# Written request A:
Retype the passage of the forum thread about brown hair algae that begins with the words containing "## WhiteGloveAquatics (Sep" and ends with "tank, no strays.".

# I need help asap!



## maximus1006 (Apr 19, 2010)

ok i have a problume i have brown hair algi that is all over the place i have T5 lighting rogue skimmer over 100 pounds of live rock with a 20 gal refugiam. I need this algi gone ill snap picks of the tank before and after. I have a water sample im waiting for on my phosfates. I have coral hard and soft. And this hair brown algi is getting all over my corals. Wich i suck it off with a baster but i keepstressing them out doing this can some one help i have lots of snails shrimp and a foxface rabbit fish and still ugh! let mek now any ideas!


----------



## WhiteGloveAquatics (Sep 3, 2009)

either pet solutions or marine depot have a device you use with the gravel vac, its a tong+ drain line, theory is to pick it off and it gets sucked out of the tank, no strays.

Manual removal was the way I had to do it in my discus tank,besides my SAE's but im not sure what critter could eat the stuff in the marine world.

Aquarium Plant Tweezers/Tongs

half way down are the tongs
called aqua media aquarium tweezers.


----------



## drhank (Aug 3, 2009)

Manually removing brown hair algae probably isn't going to work. You need to find out what caused the outbreak and gradually reverse it. A lot more information is needed to be of much help. Water parameters, lighting period, feeding schedule and amount and type of food, if daylight is ever hitting the tank, water temperature, tank size, number of fish, and anything else you can think of. Pictures could also be helpful.

By the way, you can have this type of problem even with zero nitrates and phosphates.


----------

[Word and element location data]
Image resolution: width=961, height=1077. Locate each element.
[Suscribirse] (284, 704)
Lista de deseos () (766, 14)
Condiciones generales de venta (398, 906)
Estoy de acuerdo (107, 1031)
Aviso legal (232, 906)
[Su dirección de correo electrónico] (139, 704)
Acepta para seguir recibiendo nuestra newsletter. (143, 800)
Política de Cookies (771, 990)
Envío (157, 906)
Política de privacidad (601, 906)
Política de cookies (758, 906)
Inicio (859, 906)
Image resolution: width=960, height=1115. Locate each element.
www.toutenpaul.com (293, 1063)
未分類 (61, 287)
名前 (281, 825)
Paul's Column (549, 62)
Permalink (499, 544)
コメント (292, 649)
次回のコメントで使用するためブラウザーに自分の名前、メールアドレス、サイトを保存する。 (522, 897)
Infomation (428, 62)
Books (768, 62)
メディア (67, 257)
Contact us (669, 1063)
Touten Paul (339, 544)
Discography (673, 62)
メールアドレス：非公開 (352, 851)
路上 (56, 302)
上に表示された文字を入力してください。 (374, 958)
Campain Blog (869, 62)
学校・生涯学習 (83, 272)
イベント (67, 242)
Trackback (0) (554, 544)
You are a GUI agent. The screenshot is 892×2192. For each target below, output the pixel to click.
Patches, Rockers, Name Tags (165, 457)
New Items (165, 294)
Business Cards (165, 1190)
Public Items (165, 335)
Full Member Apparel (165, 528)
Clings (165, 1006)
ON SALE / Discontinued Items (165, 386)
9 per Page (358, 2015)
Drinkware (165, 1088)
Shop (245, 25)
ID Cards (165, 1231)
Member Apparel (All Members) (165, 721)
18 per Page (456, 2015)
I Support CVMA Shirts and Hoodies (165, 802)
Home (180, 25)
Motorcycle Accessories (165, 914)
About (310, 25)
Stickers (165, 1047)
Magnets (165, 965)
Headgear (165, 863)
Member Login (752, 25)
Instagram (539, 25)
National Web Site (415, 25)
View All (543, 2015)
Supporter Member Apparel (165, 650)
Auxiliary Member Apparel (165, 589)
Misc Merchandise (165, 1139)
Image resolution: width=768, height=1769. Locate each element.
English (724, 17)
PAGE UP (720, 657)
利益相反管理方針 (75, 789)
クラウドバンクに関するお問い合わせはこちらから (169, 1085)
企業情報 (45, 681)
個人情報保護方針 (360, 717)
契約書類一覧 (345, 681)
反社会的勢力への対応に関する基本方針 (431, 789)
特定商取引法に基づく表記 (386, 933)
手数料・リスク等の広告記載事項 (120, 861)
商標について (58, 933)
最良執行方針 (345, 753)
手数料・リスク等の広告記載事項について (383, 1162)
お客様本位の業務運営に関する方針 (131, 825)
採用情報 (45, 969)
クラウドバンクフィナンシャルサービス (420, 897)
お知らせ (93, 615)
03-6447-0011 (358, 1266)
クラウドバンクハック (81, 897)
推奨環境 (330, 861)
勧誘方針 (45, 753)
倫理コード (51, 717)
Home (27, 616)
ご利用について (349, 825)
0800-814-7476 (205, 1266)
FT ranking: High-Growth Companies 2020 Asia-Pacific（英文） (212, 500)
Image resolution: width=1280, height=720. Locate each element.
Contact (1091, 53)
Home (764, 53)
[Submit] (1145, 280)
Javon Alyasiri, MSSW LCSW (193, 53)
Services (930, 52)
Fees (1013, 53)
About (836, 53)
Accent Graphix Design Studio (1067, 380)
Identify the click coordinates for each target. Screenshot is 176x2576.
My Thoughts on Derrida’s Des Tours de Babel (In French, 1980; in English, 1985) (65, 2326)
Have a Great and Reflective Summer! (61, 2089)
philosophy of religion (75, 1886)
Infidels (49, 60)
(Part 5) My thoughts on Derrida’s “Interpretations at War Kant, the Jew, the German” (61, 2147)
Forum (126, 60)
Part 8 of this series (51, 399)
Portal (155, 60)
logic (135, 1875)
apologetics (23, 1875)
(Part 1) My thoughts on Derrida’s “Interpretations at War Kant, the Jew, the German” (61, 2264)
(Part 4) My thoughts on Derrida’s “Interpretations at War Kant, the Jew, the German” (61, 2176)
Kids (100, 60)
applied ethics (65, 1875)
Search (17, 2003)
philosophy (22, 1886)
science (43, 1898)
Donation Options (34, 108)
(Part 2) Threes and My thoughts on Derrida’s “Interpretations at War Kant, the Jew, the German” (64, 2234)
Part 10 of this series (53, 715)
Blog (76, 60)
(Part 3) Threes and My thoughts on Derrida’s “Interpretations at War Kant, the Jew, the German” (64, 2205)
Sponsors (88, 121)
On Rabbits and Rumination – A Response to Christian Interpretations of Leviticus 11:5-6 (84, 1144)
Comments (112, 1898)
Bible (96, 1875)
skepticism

# Written request B:
Echo the records from their first line through the line containing "Trackback (0) (554, 544)", both ends included.

# Exercise solution A:
## WhiteGloveAquatics (Sep 3, 2009)

either pet solutions or marine depot have a device you use with the gravel vac, its a tong+ drain line, theory is to pick it off and it gets sucked out of the tank, no strays.

# Exercise solution B:
Image resolution: width=961, height=1077. Locate each element.
[Suscribirse] (284, 704)
Lista de deseos () (766, 14)
Condiciones generales de venta (398, 906)
Estoy de acuerdo (107, 1031)
Aviso legal (232, 906)
[Su dirección de correo electrónico] (139, 704)
Acepta para seguir recibiendo nuestra newsletter. (143, 800)
Política de Cookies (771, 990)
Envío (157, 906)
Política de privacidad (601, 906)
Política de cookies (758, 906)
Inicio (859, 906)
Image resolution: width=960, height=1115. Locate each element.
www.toutenpaul.com (293, 1063)
未分類 (61, 287)
名前 (281, 825)
Paul's Column (549, 62)
Permalink (499, 544)
コメント (292, 649)
次回のコメントで使用するためブラウザーに自分の名前、メールアドレス、サイトを保存する。 (522, 897)
Infomation (428, 62)
Books (768, 62)
メディア (67, 257)
Contact us (669, 1063)
Touten Paul (339, 544)
Discography (673, 62)
メールアドレス：非公開 (352, 851)
路上 (56, 302)
上に表示された文字を入力してください。 (374, 958)
Campain Blog (869, 62)
学校・生涯学習 (83, 272)
イベント (67, 242)
Trackback (0) (554, 544)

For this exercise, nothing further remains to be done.